Submitter:Fred J. Tydeman
Submission Date:2017-02-23
Document: WG14 N2115

Problem being solved

With respect to preprocessor behaviour of line numbers and __LINE__, there are differences between implementations, and between some releases of the same implementation.

For most implementations, it is not clear what conventions are being used for line numbering, therefore, one cannot predict what line number will be associated with a given preprocessor token.

This makes if very difficult to write portable code that has consistent behaviour.

I believe that the following are either implicit undefined, or unclear:

  1. value of a __LINE__ token in a preprocessor directive
  2. value of a __LINE__ token in a macro definition
  3. use of __LINE__ token as a parameter in a function-like macro definition
  4. value of __LINE__ exceeds 2147483647
  5. value of a multi-line __LINE__ token
  6. line number associated with a multi-line preprocessor directive
  7. line number associated with a multi-line macro invocation
  8. value of a __LINE__ token argument in a multi-line function-like macro invocation

Do we want to make these defined behaviour, implementation-defined behaviour, unspecified behaviour, or leave them as undefined?

These have shown up in (at least) DRs 173, 464, 483.

DR 464 has: In a distributed development environment, the exact file name passed to the compiler or preprocessor may vary from site to site. It is therefore desirable to be able to set the file name as seen by __FILE__ and elsewhere to a uniform value. The mechanism to do this is the
#line <num> "<string>"
form of the '#line' preprocessor directive. It is also necessary that such a directive leave the line numbering sequence unchanged. Further, it is desirable that edits that change the location of the directive in the source module should not require modification to the directive and that comments embedded in the directive likewise do not have to be accounted for.

Searches of the online literature show that a directive of the form
#line __LINE__ "string"
is expected to have this property.

DR 173 (against C89/C90) raised two questions.

  1. If a __LINE__ token is split over multiple lines, what is its line value?

    An example of that.

    
    #line 100
     int j = __LI\
    NE__;
    
    
  2. If a macro invocation is split over multiple lines, what is its line value?

    An example of that.

    
    #define LINE __LINE__
    #define MAC( a, b ) a, b, __LINE__
    #line 200
      int j[] = { 
        MAC(
            __LINE__,
            LINE
           )
       };
    
    

I have yet to find the committee response to those two questions (might be in WG14 N333 which I cannot find).

Related to the above is: If __LINE__ (which could come from a macro expansion) is an argument to a macro, what value does it get? Some implementations give it the value of the line it is on, others give it the value of the macro invocation.
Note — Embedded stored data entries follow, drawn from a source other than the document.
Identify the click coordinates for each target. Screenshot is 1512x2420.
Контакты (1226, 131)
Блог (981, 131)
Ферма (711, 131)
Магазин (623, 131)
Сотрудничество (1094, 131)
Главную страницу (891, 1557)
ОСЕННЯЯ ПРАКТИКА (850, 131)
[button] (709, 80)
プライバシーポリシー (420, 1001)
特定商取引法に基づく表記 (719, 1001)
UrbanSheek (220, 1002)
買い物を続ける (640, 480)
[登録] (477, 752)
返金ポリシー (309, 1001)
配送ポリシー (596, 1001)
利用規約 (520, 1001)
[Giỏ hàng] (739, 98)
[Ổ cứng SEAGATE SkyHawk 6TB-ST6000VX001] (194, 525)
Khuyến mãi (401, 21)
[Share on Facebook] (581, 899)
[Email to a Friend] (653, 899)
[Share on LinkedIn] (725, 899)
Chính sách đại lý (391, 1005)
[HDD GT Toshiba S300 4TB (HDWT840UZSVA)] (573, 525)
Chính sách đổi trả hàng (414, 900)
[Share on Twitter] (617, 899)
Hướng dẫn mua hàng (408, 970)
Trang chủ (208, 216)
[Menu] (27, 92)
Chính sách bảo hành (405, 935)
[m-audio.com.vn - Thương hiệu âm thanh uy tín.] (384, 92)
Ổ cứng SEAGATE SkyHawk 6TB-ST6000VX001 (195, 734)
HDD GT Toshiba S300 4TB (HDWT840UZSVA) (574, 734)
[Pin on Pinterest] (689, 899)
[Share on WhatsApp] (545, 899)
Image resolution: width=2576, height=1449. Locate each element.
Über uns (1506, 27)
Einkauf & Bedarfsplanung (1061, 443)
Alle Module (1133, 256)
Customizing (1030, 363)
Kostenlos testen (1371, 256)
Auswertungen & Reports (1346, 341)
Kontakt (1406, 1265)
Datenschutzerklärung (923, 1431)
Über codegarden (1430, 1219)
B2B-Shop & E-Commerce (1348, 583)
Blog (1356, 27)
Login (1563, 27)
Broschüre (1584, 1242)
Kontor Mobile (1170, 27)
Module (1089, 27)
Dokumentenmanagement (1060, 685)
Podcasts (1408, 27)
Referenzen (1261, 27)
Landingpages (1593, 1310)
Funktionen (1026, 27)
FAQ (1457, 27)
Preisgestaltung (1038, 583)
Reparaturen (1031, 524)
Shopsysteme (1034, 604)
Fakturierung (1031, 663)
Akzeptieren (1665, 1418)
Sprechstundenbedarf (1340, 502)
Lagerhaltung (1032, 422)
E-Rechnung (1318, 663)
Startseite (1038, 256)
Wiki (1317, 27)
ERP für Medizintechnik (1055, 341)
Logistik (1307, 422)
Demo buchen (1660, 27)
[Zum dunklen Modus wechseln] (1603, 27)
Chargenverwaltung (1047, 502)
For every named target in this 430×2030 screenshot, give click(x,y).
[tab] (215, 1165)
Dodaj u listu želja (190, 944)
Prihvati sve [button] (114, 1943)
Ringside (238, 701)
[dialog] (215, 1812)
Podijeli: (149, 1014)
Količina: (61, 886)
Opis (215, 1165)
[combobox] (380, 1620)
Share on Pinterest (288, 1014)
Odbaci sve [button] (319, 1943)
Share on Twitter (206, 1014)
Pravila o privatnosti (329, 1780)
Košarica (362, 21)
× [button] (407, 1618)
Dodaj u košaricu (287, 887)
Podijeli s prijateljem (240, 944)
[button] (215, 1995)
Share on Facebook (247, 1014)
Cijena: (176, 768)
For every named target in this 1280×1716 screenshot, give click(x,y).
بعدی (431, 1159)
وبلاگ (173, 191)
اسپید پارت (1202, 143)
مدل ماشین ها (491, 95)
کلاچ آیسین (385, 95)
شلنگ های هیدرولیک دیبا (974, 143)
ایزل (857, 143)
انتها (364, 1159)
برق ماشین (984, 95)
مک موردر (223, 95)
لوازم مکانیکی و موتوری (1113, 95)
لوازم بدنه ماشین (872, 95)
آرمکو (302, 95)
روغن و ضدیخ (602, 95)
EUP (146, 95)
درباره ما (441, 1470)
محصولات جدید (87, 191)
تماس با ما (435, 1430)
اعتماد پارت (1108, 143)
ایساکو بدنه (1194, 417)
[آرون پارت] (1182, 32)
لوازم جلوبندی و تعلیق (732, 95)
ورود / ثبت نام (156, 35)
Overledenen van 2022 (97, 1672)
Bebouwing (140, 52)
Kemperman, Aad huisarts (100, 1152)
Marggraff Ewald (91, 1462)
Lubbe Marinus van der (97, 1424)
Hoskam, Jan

DR 483 asks the question: What is the line number of a __LINE__ token in a macro replacement list: Is it the line number of the macro definition or of the macro invocation?

An example of that.


#line 500
#define LINE __LINE__

#line 1000
 int j = LINE;         /* is this 500 or 1000? */

The committee response does not explicitly answer the question (but implies it is the line number of the macro invocation); however, it still is undefined.

In thinking about the above issues, another related issue is: If a preprocessing directive spans multiple lines, what line number is associated with it? And, what line number is associated with a __LINE__ token (which might come from macro expansion) that is part of a preprocessing directive?

An extreme example of that.


#line 2000
\
 \
\
 #\
 \
\
l\
\
i\
\
n\
\
e\
 \
 \
_\
_\
\
L\
\
I\
\
N\
\
E\
_\
_\
\
 \
\
 //
  int k = __LINE__;

Another issue is what to do about nested macros? For example, gcc documentation has

All the tokens resulting from macro expansion are reported as having appeared on the line of the source file where the outermost macro was used. We intend to be more accurate in the future.

An example of that.


  int line[5];
#line 1000
  assert(               /* 1000 */
   (assert(             /* 1001 */
    (assert(            /* 1002 */
     (assert(           /* 1003 */
      (line[0] = __LINE__, 1004,
       line[1] = __LINE__, 1005)
     ),line[2] = __LINE__, 1006)
    ), line[3] = __LINE__, 1007)
   ),  line[4] = __LINE__, 1008)
  );                    /* 1009: end of outer assert() */

The following is not allowed by 6.10.4#3:


#line 2147483648

but the following is(?) allowed:


#line 2147483647
  printf("%i\n", __LINE__);     /* 2147483647 */
  printf("%i\n", __LINE__);     /* 2147483648 or -2147483648 or ??? */

It is not clear what is the status of this code (which uses __LINE__ as a macro parameter):


#define macro( __LINE__ ) __LINE__
  int i = macro( -3 );

Solution

Add the following to 6.10.4 Line control:

The presumed line number (footnote 1) of a __LINE__ token (which could come from macro expansion):

(footnote 1) The presumed line number is the same as the physical line number unless changed by a #line directive.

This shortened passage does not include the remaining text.